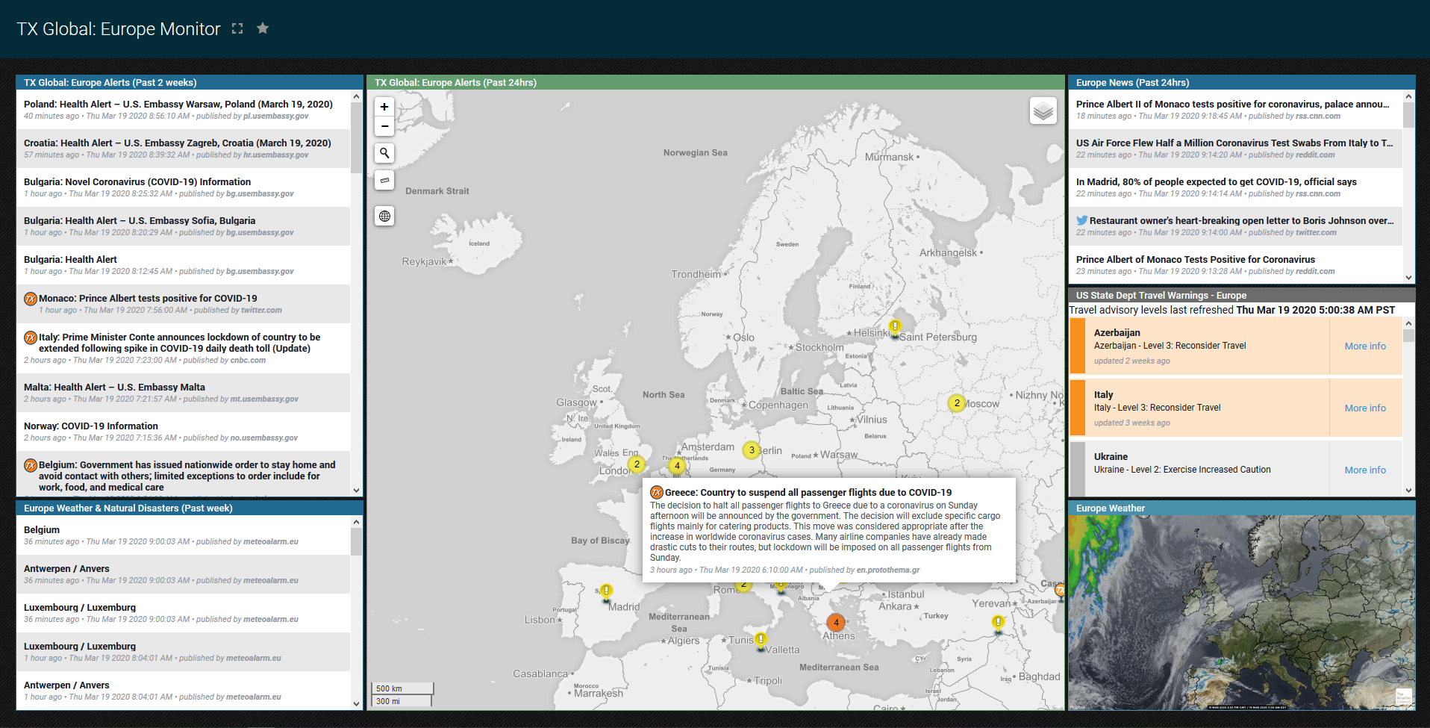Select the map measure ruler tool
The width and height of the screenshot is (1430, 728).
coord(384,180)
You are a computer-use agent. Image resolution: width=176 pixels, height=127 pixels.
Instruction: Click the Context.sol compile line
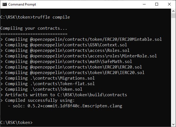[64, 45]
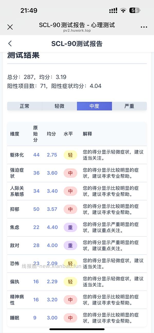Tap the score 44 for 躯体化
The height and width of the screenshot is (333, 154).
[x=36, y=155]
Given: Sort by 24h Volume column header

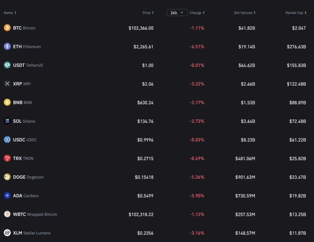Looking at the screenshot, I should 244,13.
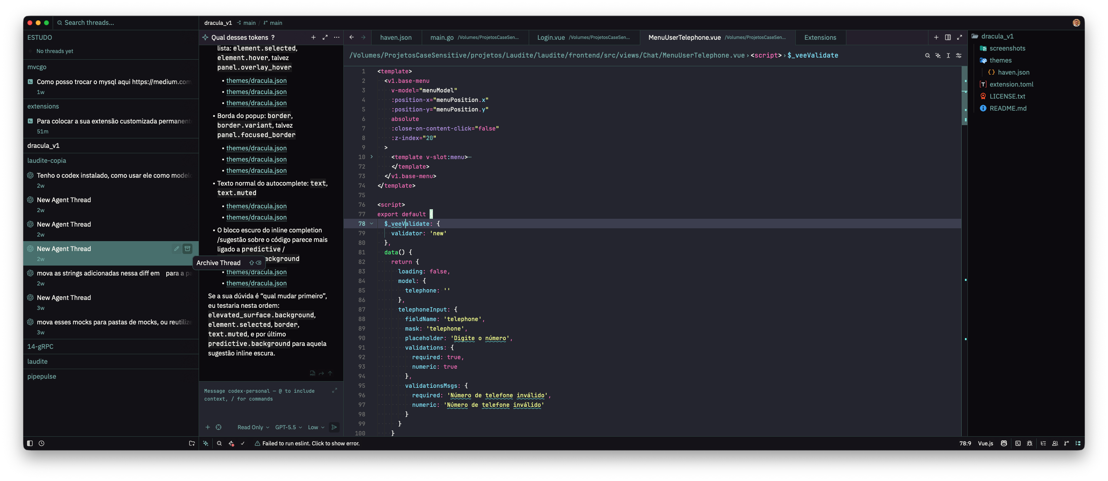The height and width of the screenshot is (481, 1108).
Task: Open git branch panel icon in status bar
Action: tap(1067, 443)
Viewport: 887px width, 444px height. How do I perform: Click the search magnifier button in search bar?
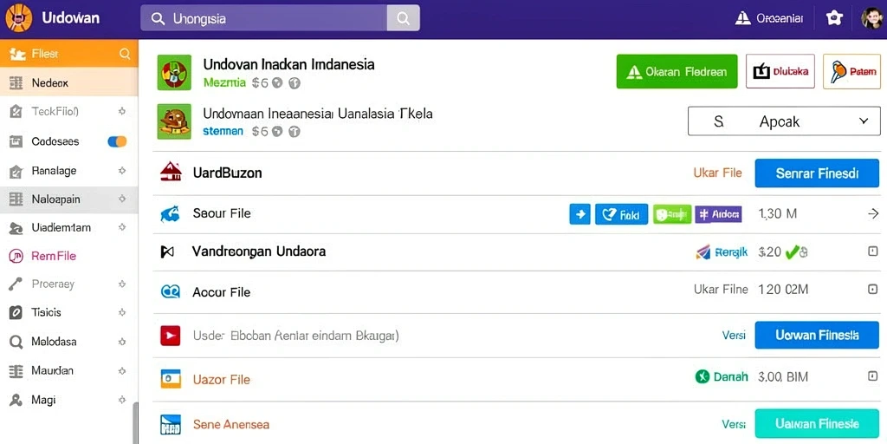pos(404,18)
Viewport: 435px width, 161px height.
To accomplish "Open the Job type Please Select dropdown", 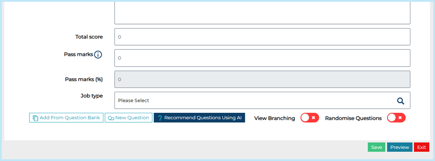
::::::::::
*Work order*: Starting at the line that contains "You are a computer-use", restate each line verbatim through the final line of the listing, skipping all pictures.

*Output of the task*:
You are a computer-use agent. Image resolution: width=176 pixels, height=127 pixels.
Instruction: Click the Context.sol compile line
[64, 45]
Tap the score 44 for 躯体化
The height and width of the screenshot is (333, 154).
[x=36, y=155]
Given: Sort by 24h Volume column header

Looking at the screenshot, I should 244,13.
The height and width of the screenshot is (481, 1108).
Task: Open git branch panel icon in status bar
Action: tap(1067, 443)
Viewport: 887px width, 444px height. How do I perform: Click the search magnifier button in search bar?
pos(404,18)
Viewport: 435px width, 161px height.
To accomplish "Open the Job type Please Select dropdown", 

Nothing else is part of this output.